## MATERIALS PROVIDED
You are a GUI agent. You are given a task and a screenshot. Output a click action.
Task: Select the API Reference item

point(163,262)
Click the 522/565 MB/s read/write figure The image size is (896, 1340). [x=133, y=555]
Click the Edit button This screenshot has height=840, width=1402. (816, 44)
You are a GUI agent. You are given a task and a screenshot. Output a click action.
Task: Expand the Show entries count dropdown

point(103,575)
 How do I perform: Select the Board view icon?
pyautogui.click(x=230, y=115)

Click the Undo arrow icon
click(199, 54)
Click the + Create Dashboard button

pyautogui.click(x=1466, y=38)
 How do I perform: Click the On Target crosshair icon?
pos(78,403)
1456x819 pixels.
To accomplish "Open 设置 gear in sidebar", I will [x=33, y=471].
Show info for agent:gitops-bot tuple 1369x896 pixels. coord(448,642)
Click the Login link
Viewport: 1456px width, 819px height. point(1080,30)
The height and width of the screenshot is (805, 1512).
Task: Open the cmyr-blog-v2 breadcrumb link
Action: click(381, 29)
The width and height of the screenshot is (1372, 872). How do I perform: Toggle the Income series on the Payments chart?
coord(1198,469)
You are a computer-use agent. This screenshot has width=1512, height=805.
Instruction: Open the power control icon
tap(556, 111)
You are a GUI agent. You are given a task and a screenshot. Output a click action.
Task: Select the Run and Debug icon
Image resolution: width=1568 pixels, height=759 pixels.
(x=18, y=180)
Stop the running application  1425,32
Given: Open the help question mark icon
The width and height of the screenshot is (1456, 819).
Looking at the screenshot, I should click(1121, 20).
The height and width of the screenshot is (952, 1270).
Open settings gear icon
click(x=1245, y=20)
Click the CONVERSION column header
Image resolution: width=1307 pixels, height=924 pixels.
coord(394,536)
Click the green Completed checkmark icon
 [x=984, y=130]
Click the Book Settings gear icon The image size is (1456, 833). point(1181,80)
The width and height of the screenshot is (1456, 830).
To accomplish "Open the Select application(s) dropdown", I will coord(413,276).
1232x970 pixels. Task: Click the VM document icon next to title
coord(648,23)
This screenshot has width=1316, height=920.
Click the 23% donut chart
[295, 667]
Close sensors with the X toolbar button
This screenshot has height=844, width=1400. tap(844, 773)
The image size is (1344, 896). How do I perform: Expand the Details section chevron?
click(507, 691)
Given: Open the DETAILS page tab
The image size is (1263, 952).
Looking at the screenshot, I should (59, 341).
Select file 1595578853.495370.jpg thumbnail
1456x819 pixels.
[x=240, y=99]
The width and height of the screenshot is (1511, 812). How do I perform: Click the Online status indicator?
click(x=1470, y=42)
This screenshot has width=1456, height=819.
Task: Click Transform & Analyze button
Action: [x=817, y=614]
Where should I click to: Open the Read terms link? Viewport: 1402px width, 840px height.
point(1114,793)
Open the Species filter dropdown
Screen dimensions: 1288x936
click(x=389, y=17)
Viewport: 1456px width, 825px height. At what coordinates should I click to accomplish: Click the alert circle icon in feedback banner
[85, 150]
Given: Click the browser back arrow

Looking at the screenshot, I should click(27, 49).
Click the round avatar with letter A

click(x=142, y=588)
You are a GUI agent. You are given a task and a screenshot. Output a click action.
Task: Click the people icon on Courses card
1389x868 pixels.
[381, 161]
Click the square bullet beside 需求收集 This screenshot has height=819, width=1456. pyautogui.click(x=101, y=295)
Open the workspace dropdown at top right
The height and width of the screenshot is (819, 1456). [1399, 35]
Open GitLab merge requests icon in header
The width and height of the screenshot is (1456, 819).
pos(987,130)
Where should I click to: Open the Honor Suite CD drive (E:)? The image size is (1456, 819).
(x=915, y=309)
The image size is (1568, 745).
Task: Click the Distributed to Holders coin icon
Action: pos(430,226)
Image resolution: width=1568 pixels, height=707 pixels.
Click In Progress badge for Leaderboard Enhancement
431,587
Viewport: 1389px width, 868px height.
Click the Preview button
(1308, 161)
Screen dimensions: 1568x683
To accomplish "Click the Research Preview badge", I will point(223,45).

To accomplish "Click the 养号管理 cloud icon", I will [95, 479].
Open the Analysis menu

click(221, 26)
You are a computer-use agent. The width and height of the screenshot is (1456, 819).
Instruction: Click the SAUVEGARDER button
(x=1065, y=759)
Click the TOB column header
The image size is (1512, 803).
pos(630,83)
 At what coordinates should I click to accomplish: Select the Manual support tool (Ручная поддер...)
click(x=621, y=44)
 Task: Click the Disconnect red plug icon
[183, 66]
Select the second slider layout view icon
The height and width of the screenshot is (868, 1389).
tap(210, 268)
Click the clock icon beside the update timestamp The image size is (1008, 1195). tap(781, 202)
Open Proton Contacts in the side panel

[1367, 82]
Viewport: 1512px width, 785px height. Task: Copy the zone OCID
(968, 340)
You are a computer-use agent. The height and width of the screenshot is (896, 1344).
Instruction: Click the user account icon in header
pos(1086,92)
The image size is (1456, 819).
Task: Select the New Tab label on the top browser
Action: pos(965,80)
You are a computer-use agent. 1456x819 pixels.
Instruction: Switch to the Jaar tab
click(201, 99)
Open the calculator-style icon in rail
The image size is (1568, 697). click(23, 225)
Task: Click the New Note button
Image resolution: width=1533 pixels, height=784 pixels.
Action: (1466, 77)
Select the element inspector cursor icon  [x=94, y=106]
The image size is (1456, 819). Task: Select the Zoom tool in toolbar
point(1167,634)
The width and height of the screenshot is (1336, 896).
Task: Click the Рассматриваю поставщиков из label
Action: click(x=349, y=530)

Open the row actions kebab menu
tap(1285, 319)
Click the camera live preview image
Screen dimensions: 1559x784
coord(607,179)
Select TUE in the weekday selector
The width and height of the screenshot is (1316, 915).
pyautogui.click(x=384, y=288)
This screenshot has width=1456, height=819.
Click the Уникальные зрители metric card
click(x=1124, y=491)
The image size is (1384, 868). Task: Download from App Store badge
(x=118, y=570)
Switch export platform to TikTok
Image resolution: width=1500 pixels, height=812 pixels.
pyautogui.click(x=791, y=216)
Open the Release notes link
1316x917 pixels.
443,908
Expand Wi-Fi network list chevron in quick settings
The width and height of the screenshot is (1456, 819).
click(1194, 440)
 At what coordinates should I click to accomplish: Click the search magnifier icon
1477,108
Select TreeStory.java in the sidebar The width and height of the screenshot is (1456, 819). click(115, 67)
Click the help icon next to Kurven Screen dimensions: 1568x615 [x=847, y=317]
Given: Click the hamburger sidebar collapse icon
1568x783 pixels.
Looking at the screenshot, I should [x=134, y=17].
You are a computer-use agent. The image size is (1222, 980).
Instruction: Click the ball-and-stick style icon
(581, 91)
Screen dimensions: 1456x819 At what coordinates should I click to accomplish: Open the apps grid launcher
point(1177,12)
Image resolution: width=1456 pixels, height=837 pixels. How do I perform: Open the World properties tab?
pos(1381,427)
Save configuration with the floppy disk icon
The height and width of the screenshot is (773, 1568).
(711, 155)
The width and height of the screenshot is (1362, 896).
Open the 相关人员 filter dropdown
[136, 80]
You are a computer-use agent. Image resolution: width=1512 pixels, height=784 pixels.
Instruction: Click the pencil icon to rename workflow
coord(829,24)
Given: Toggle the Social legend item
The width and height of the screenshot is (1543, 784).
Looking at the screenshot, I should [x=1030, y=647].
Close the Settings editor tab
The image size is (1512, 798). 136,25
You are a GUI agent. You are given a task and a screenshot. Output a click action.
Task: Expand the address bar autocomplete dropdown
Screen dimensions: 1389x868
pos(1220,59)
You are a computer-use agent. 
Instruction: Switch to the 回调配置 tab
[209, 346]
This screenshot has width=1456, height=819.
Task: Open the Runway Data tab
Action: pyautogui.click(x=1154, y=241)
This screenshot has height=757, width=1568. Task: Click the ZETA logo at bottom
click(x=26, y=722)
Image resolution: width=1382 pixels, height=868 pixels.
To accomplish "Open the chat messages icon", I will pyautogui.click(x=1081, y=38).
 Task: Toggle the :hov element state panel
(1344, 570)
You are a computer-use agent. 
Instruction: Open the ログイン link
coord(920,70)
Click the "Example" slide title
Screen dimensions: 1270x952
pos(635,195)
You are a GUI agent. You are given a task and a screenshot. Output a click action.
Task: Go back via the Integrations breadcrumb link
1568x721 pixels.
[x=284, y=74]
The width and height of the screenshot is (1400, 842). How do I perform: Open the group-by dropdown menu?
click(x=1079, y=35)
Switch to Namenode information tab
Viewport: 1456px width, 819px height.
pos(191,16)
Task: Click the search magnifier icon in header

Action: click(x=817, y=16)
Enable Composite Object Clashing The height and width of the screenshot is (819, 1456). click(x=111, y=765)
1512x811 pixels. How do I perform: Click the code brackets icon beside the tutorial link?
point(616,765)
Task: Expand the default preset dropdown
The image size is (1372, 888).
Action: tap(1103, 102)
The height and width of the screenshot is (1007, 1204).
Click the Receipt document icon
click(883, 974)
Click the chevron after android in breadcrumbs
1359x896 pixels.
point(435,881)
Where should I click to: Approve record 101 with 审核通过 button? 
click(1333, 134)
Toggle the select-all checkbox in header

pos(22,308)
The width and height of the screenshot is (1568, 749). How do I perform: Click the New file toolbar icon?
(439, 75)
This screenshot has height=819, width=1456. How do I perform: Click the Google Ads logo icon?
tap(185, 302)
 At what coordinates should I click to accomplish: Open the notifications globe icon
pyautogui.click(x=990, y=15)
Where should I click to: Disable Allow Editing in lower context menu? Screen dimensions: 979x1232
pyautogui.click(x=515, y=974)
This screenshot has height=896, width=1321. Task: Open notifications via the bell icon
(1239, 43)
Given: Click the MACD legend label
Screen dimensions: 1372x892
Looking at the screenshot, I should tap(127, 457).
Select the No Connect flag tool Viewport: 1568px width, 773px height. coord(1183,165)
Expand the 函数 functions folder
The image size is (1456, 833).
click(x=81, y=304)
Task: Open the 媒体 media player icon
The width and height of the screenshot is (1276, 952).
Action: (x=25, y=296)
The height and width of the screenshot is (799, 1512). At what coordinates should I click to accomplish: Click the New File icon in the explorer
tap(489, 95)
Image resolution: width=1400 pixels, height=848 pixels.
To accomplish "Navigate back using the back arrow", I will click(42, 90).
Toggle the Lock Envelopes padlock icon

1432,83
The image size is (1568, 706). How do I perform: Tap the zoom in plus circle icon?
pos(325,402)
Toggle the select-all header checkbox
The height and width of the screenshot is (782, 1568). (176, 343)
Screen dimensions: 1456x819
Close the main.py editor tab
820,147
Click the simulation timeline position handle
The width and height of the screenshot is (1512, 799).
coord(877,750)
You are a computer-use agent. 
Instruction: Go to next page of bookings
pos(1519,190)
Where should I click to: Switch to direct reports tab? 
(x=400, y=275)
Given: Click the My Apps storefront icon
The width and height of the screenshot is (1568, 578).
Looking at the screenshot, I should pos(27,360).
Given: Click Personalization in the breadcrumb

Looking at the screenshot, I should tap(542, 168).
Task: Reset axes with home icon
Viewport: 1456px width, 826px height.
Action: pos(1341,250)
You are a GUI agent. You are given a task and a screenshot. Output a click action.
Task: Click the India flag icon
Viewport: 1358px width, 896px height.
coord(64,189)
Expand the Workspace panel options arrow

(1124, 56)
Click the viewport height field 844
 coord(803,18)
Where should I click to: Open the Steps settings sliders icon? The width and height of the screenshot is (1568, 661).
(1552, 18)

## TO DO
Lines containing the word "sidebar": how many are there in the data above? Reply with only that number.

## TASK OUTPUT
3